Buzi F, Bezante T, Brunori A, Notarangelo L D, Ugazio A G
Department of Paediatrics, University of Brescia, Italy.
J Pediatr Endocrinol Metab. 1995 Jan-Mar;8(1):61-5. doi: 10.1515/jpem.1995.8.1.61.
We report a 2 month-old infant referred for failure to thrive. At birth, weight was 3820 g and length 52 cm. After physiologic weight loss, the patient showed no further weight gain for the next two months. On admittance (age 2 mo), weight was 3340 g and length 53 cm; the infant had severe dystrophy, generalized hypotonia and dehydration; blood chemistry showed hyponatremia, hyperkalemia and hypochloremia. A salt losing syndrome of adrenal origin was hypothesized. However, rehydration and hydrocortisone administration failed to correct hyponatremia and hyperkalemia. Endocrine assessment showed high levels of aldosterone and plasma renin activity, suggesting pseudohypoaldosteronism. Oral sodium chloride supplementation normalized electrolyte balance and the patient showed progressive weight gain and catch-up growth, confirming the diagnosis.

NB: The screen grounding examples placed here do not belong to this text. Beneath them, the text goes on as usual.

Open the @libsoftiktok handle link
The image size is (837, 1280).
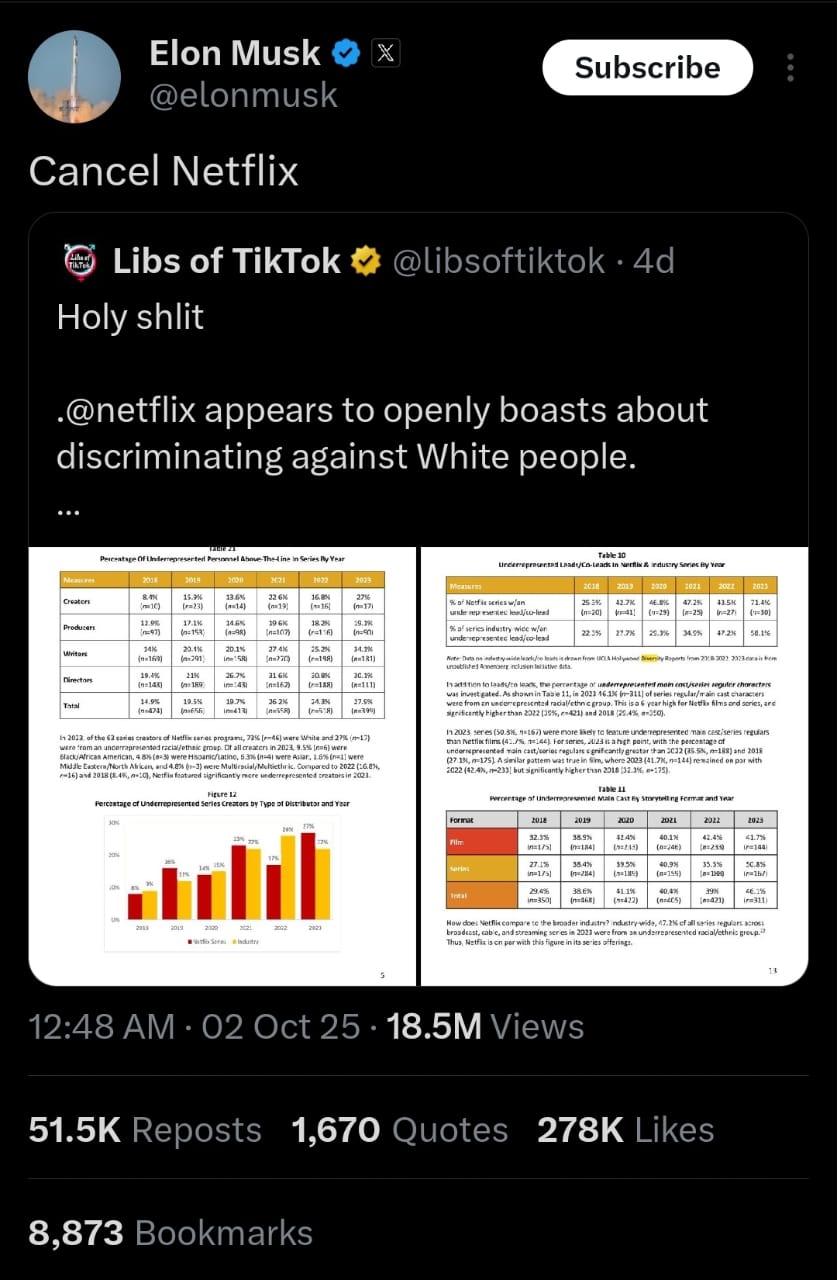point(498,262)
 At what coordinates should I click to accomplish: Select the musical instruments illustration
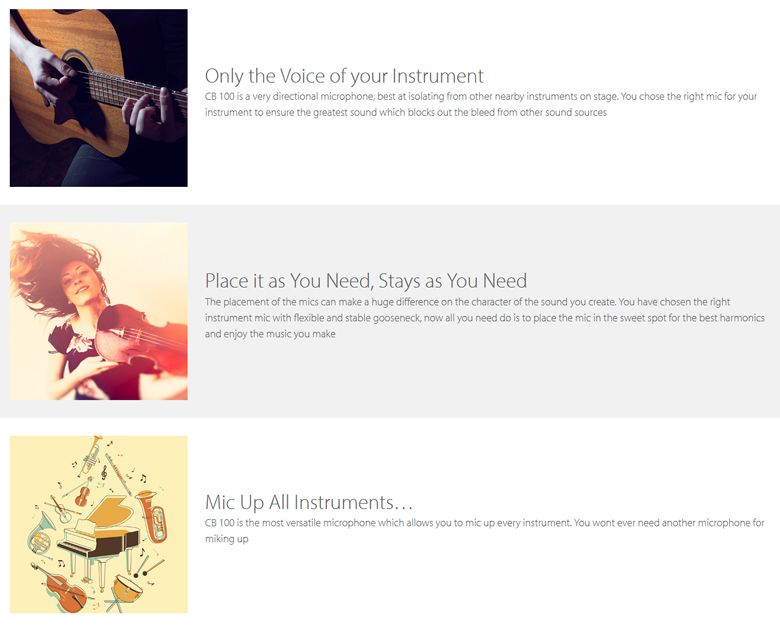click(x=98, y=524)
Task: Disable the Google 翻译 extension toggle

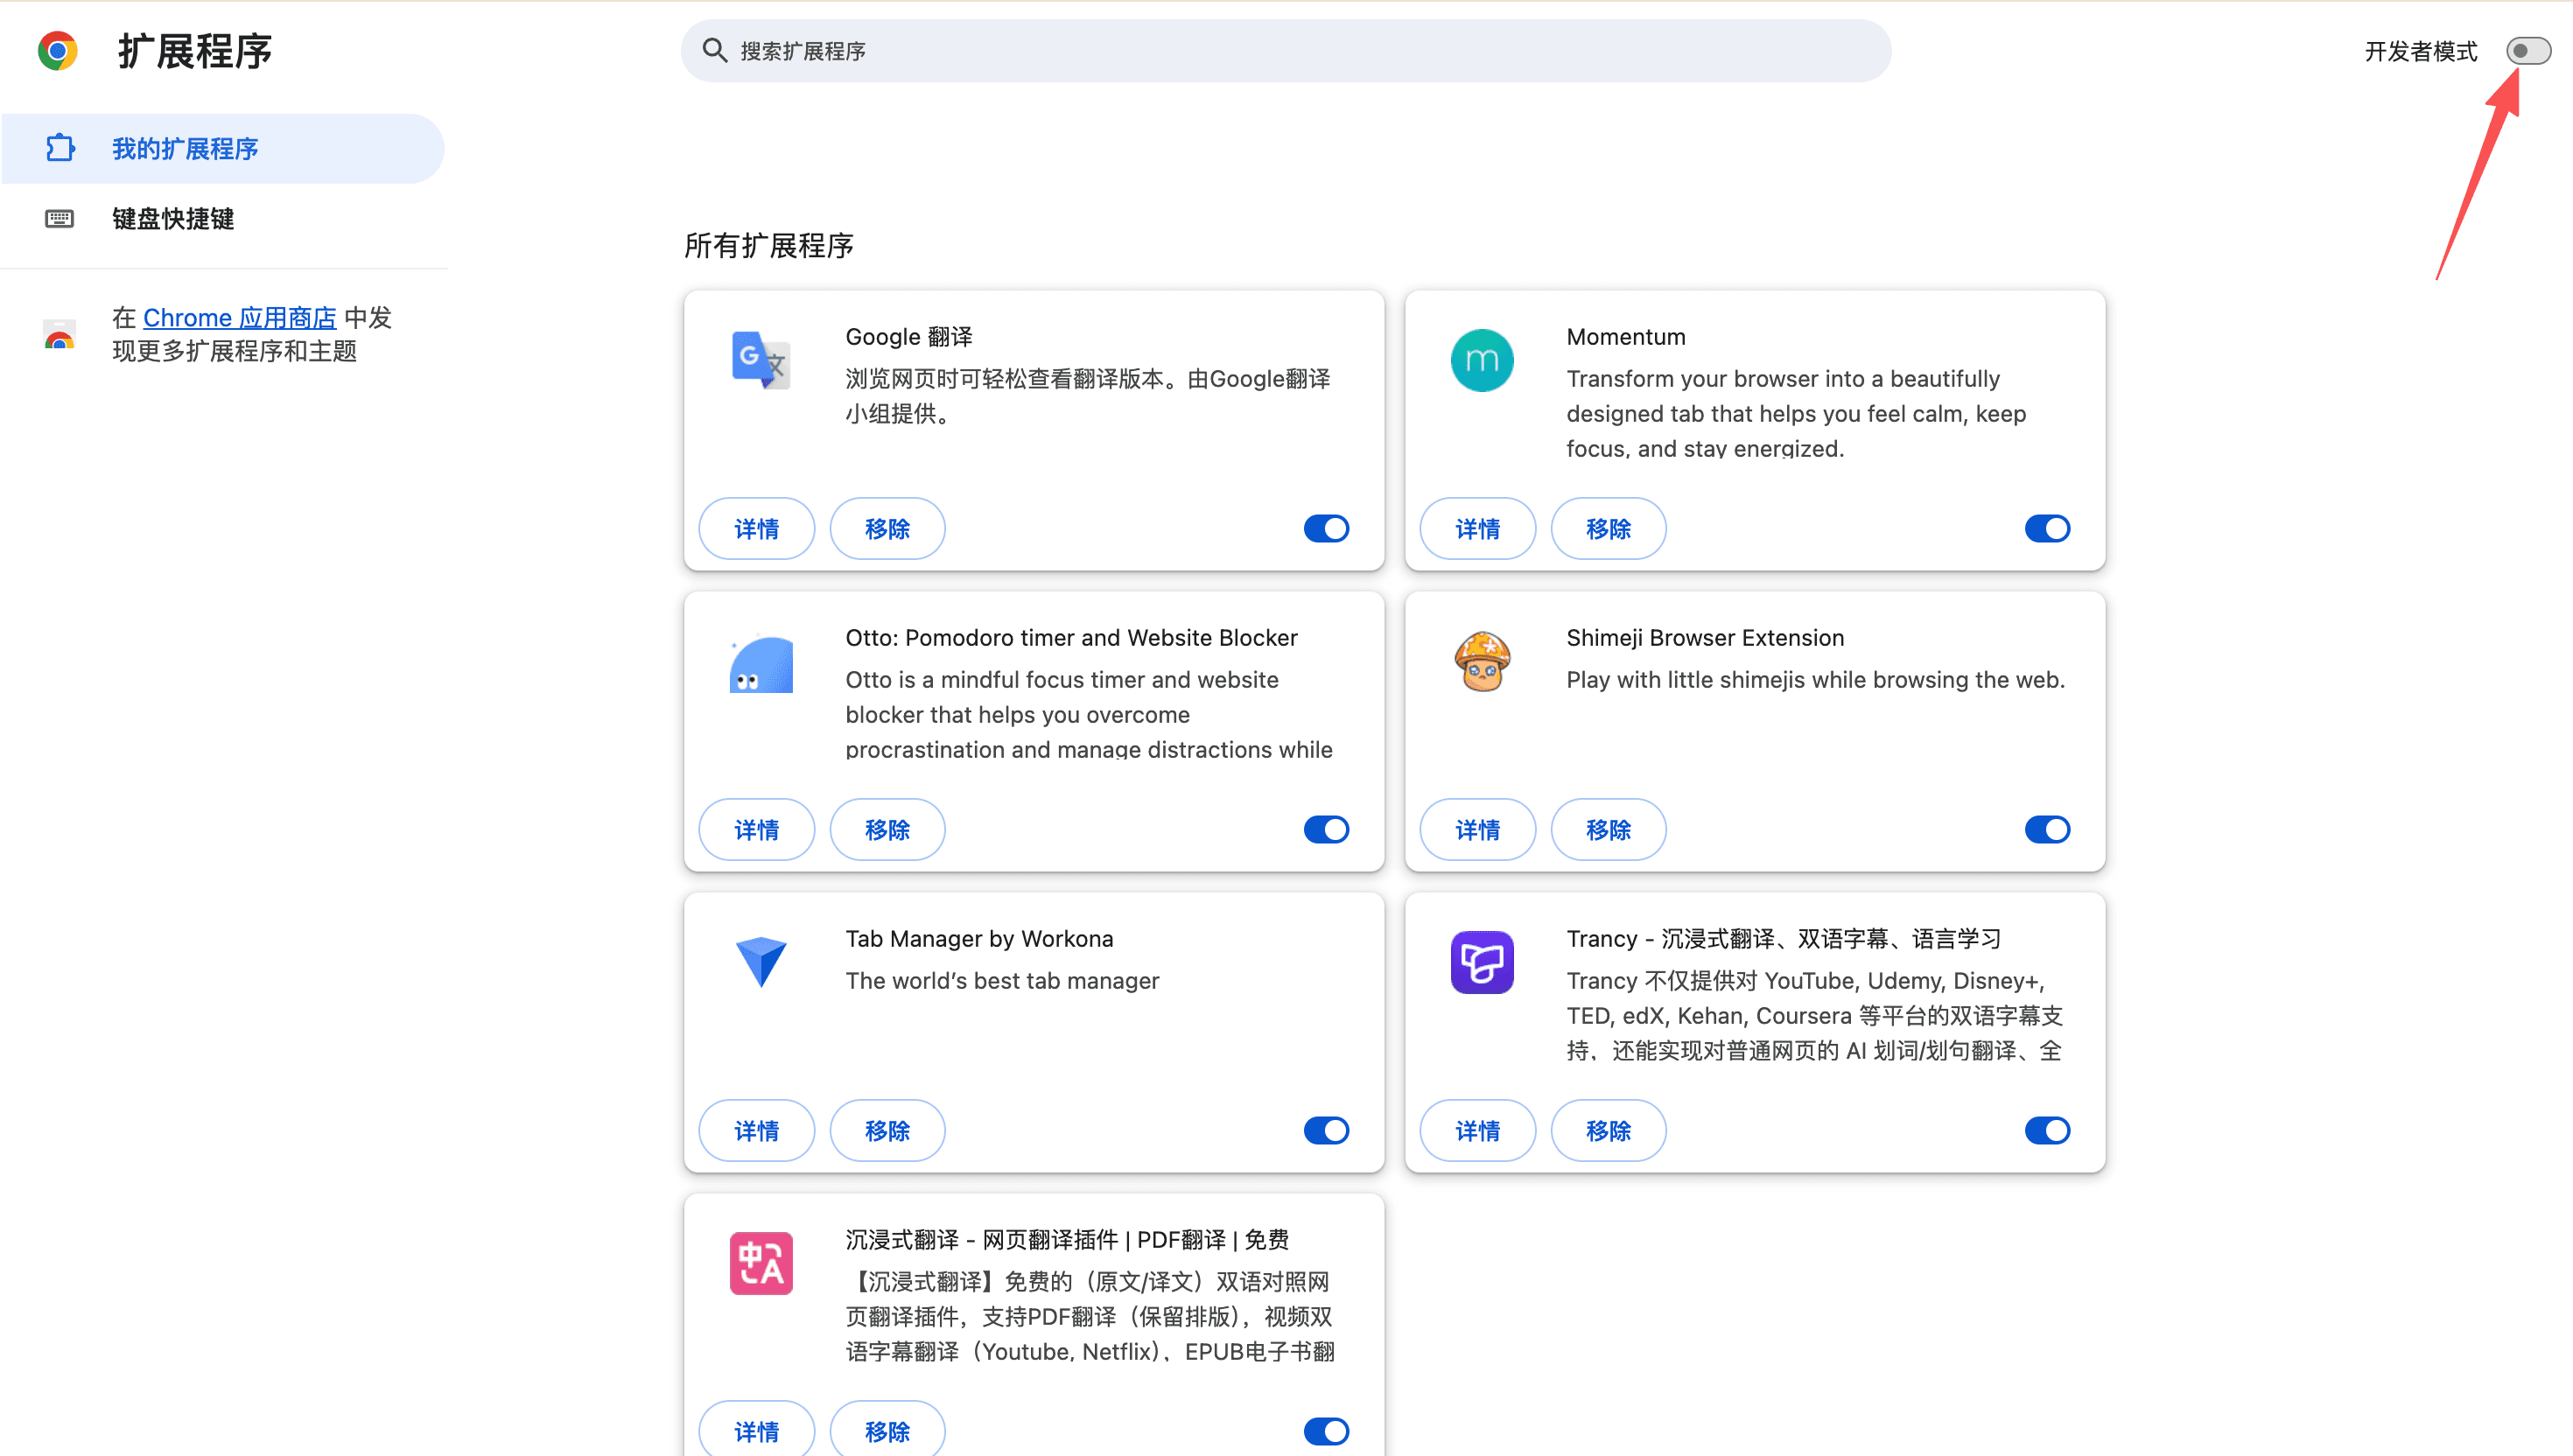Action: (x=1326, y=528)

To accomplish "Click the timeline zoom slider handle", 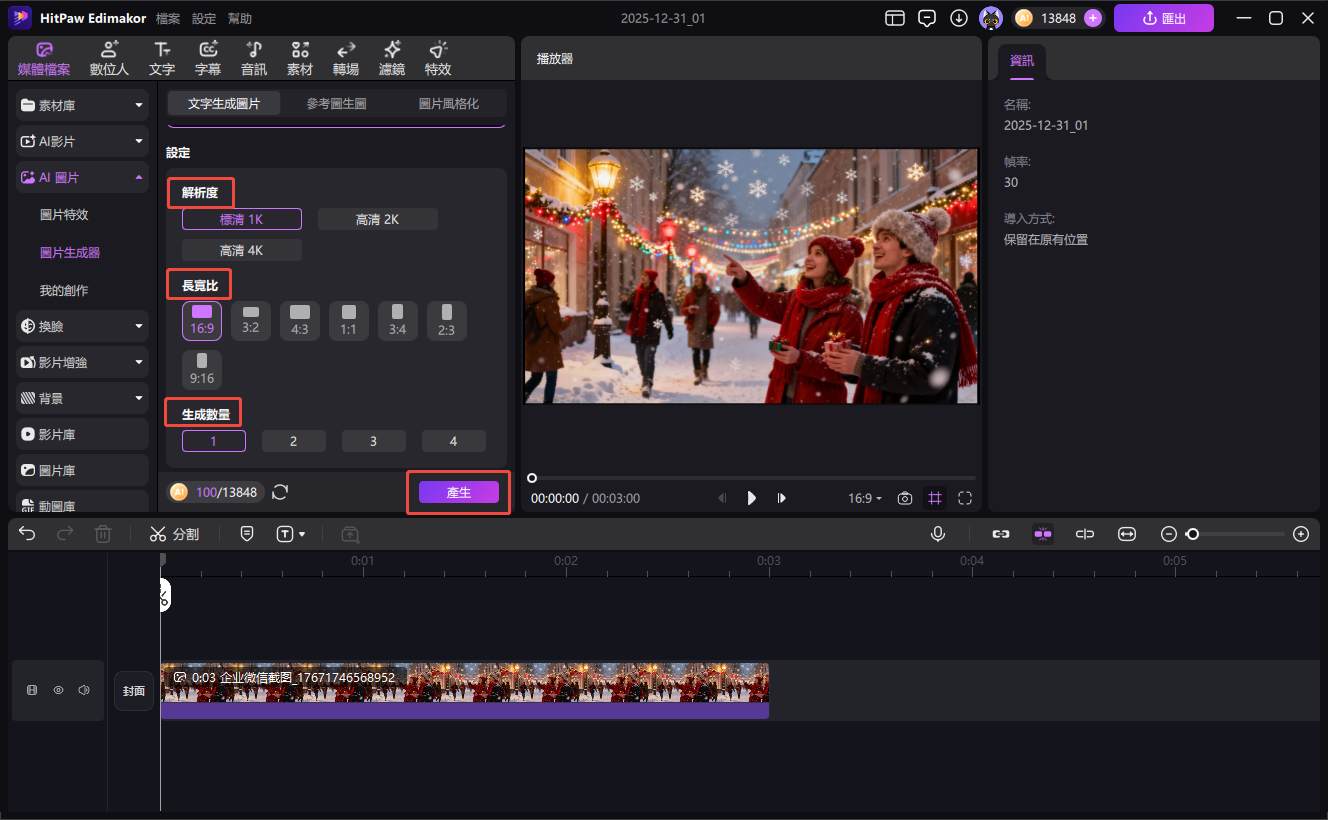I will pyautogui.click(x=1192, y=534).
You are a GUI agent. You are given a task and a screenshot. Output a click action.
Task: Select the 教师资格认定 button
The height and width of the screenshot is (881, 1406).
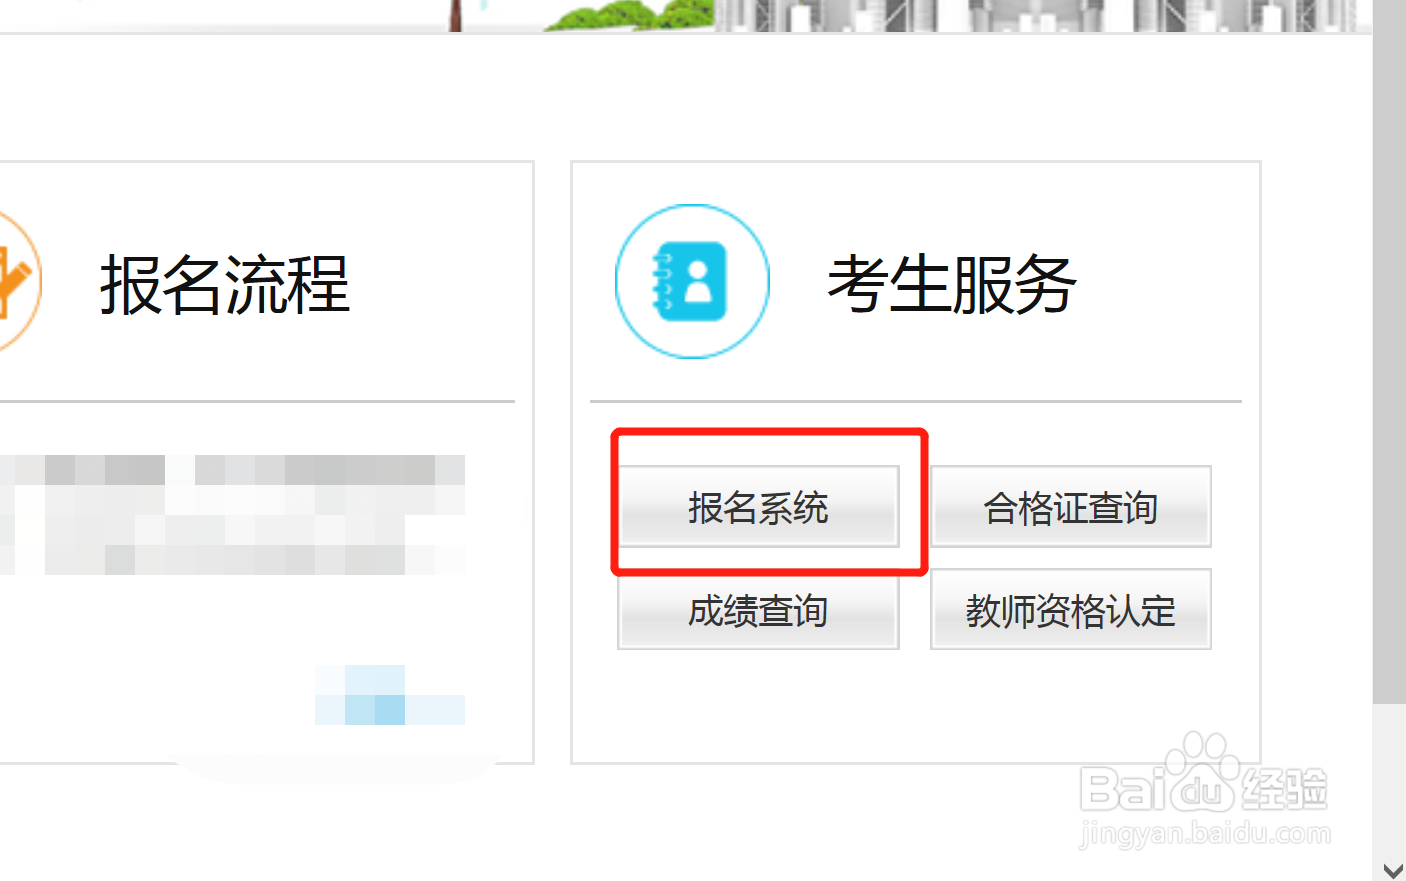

我们报告一名因生长发育迟缓前来就诊的2个月大婴儿。出生时,体重3820克,身长52厘米。生理性体重减轻后,患儿在接下来的两个月内体重未再增加。入院时(2个月龄),体重3340克,身长53厘米;婴儿有严重营养不良、全身肌张力减退和脱水;血液生化检查显示低钠血症、高钾血症和低氯血症。推测为肾上腺源性失盐综合征。然而,补液和给予氢化可的松未能纠正低钠血症和高钾血症。内分泌评估显示醛固酮水平和血浆肾素活性升高,提示假性醛固酮减少症。口服补充氯化钠使电解质平衡恢复正常,患儿体重逐渐增加并实现追赶生长,从而确诊。